Nel frattempo, oltre alle Borse che vengono spinte dalla tenuta dell’economia USA e da alcuni temi come l’intelligenza artificiale, assistiamo ai record storici dell’Oro. Qualcosa di controintuitivo e in contraddizione con i dati se notiamo che i tassi reali non sono scesi, che l’inflazione sembra destinata a rientrare (seppur più lentamente del previsto) e che i rischi geopolitici, pur rimanendo tanti ed elevati, non hanno avuto evoluzioni particolari. La giustificazione viene trovata negli acquisti della Banca Popolare Cinese (una media di 20 tonnellate al mese nel corso degli ultimi 15 mesi), impaurita dalle discussioni sul blocco delle riserve russe in giro per il mondo. Questa volontà di diversificare le riserve, in termini di posizionamento e attività, dimostra come i flussi in acquisto/vendita siano la cosa che sta impattando tutti i mercati, molto più che i fondamentali.

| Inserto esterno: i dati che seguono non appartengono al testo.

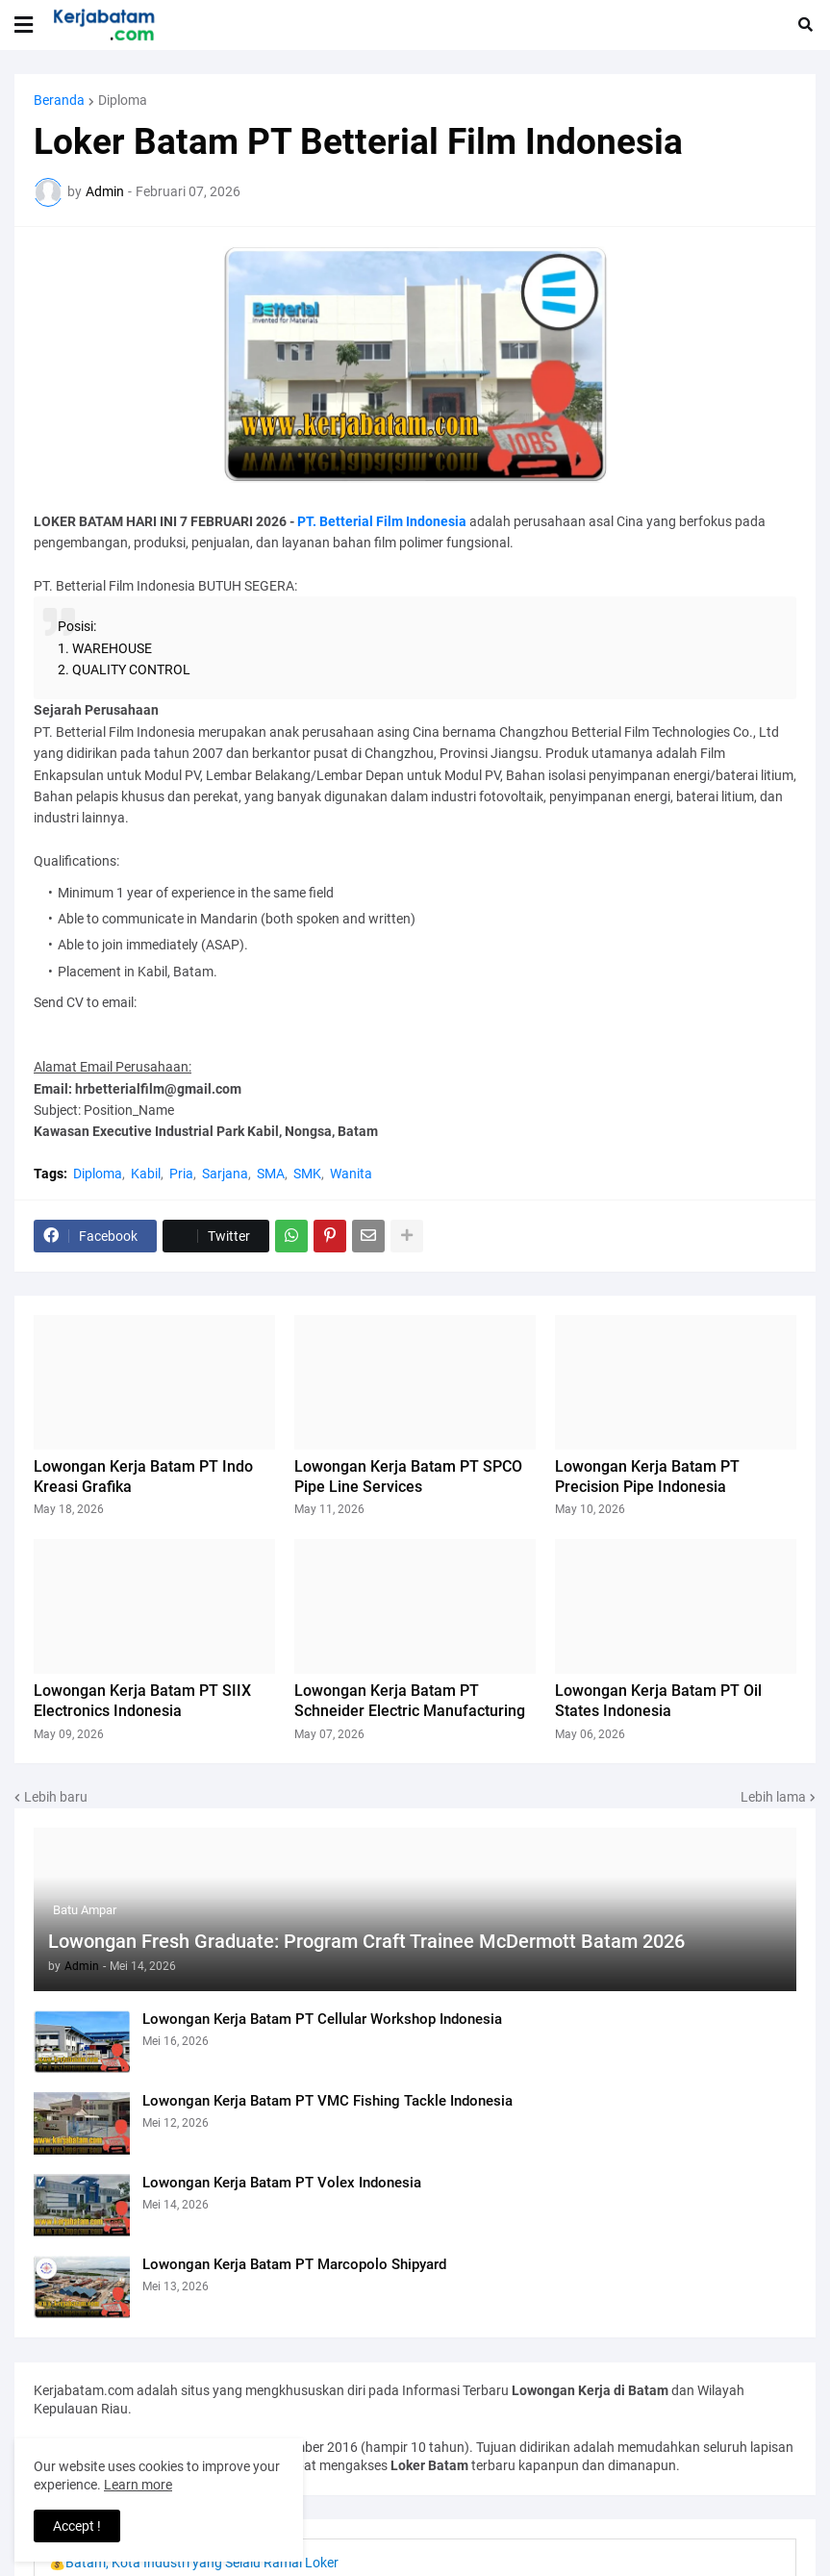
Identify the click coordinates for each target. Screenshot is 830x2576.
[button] (23, 25)
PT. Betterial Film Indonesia (381, 521)
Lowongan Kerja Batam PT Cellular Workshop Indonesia (322, 2019)
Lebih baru (56, 1797)
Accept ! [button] (77, 2526)
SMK (307, 1173)
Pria (181, 1173)
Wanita (351, 1173)
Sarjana (225, 1173)
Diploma (122, 100)
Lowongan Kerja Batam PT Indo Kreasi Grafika (143, 1476)
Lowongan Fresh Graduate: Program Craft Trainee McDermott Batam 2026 (366, 1941)
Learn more (138, 2484)
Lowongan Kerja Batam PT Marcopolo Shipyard (294, 2264)
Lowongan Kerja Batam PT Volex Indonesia (281, 2182)
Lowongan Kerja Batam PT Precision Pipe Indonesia (647, 1476)
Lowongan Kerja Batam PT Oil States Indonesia (658, 1700)
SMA (271, 1173)
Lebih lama (773, 1797)
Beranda (59, 100)
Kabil (146, 1173)
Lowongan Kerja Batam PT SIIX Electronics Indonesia (142, 1700)
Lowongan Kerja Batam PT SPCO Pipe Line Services (408, 1476)
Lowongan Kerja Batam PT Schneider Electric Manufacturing (409, 1700)
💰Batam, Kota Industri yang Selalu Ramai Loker (194, 2562)
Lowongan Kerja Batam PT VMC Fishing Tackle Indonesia (327, 2100)
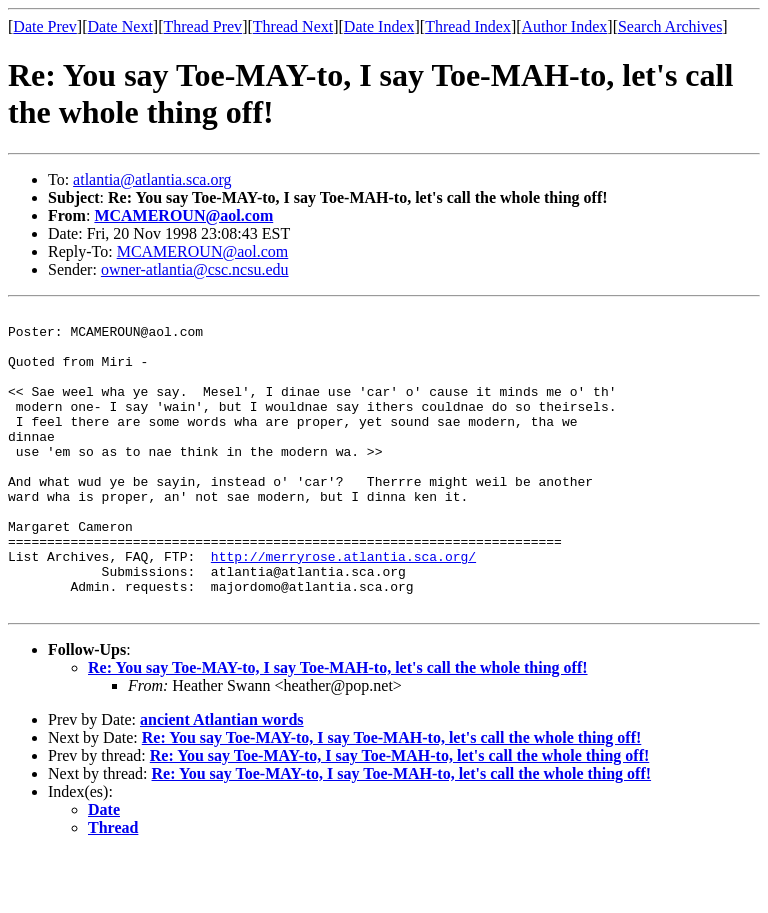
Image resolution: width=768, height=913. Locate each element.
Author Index (565, 26)
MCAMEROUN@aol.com (183, 215)
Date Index (379, 26)
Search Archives (670, 26)
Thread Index (468, 26)
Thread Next (293, 26)
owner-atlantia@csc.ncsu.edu (195, 269)
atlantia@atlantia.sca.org (152, 179)
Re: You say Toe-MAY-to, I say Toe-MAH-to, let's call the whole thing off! (338, 727)
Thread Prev (202, 26)
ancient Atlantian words (222, 779)
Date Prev (45, 26)
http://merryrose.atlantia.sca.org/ (343, 607)
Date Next (120, 26)
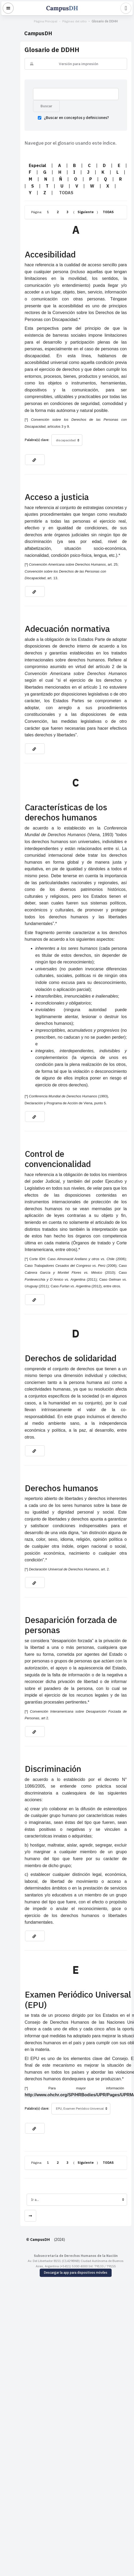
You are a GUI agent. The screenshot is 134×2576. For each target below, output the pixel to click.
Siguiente (68, 207)
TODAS (90, 207)
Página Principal (36, 21)
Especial (20, 167)
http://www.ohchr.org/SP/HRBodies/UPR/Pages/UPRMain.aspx (70, 1909)
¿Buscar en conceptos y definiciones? (55, 119)
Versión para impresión (70, 63)
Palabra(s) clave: (19, 414)
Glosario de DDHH (96, 21)
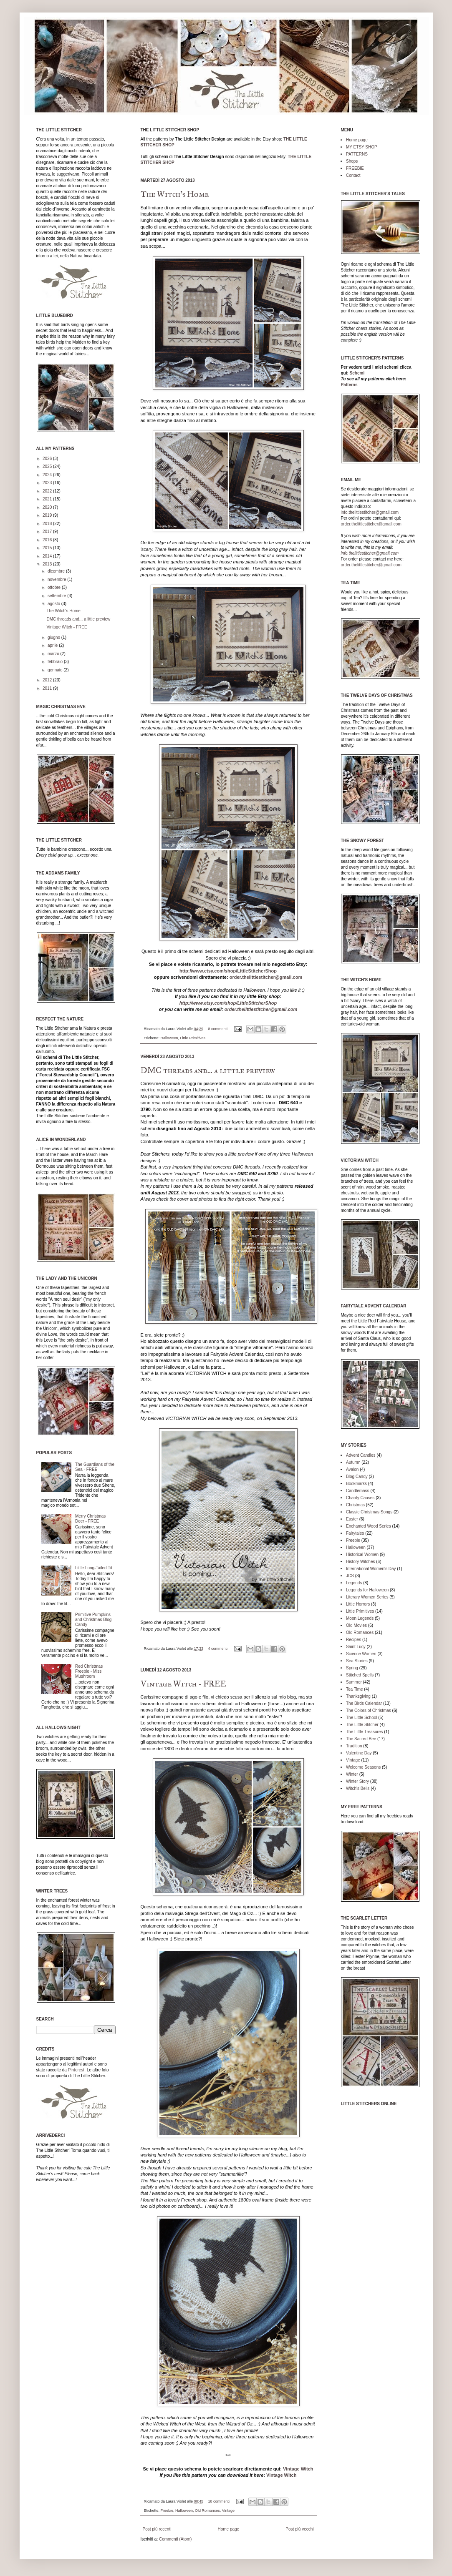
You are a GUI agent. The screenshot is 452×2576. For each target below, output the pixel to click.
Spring (352, 1668)
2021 (48, 499)
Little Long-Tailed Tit (93, 1568)
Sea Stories (357, 1661)
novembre (57, 579)
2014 (48, 556)
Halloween (169, 1038)
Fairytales (355, 1533)
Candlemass (357, 1490)
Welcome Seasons (363, 1767)
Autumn (353, 1462)
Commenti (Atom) (175, 2539)
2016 (48, 540)
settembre (57, 595)
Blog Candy (357, 1476)
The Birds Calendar (364, 1703)
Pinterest (76, 2070)
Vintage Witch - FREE (183, 1684)
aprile (53, 645)
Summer (354, 1682)
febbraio (56, 661)
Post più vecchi (299, 2529)
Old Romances (207, 2510)
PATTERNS (357, 154)
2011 (48, 688)
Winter (352, 1774)
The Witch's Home (175, 194)
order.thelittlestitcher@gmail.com (266, 977)
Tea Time (354, 1689)
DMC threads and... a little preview (208, 1070)
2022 (48, 491)
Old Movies (356, 1625)
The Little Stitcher (362, 1724)
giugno (54, 637)
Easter (352, 1519)
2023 (48, 482)
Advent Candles (361, 1455)
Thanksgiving (358, 1696)
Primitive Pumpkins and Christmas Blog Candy (93, 1619)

In questi momenti, basta un soffio contrario per far cambiare il vento e causare turbolenze. Lo abbiamo visto nella giornata di venerdì, quando un titolo ormai pesante negli indici come Nvidia è passato da un massimo storico di 974$ alla chiusura di 875$, 200 miliardi di dollari in meno di valutazione nell’arco di poco più di 6 ore. È l’inizio di un cambio di paradigma sul mercato o solamente una folata improvvisa? Difficile da dire, ma con i buyback che andranno in attesa (la normativa USA prevede lo stop due settimane prima della chiusura del trimestre fino alle 48 successive al rilascio degli utili per evitare manipolazioni da parte della società) e con le Banche Centrali che torneranno protagoniste è lecito aspettarsi dei vuoti d’aria, anche se per cambiare la tendenza di fondo rialzista serve qualcosa di più significativo, che al momento non si vede all’orizzonte ma che potrebbe avvicinarsi rapidamente.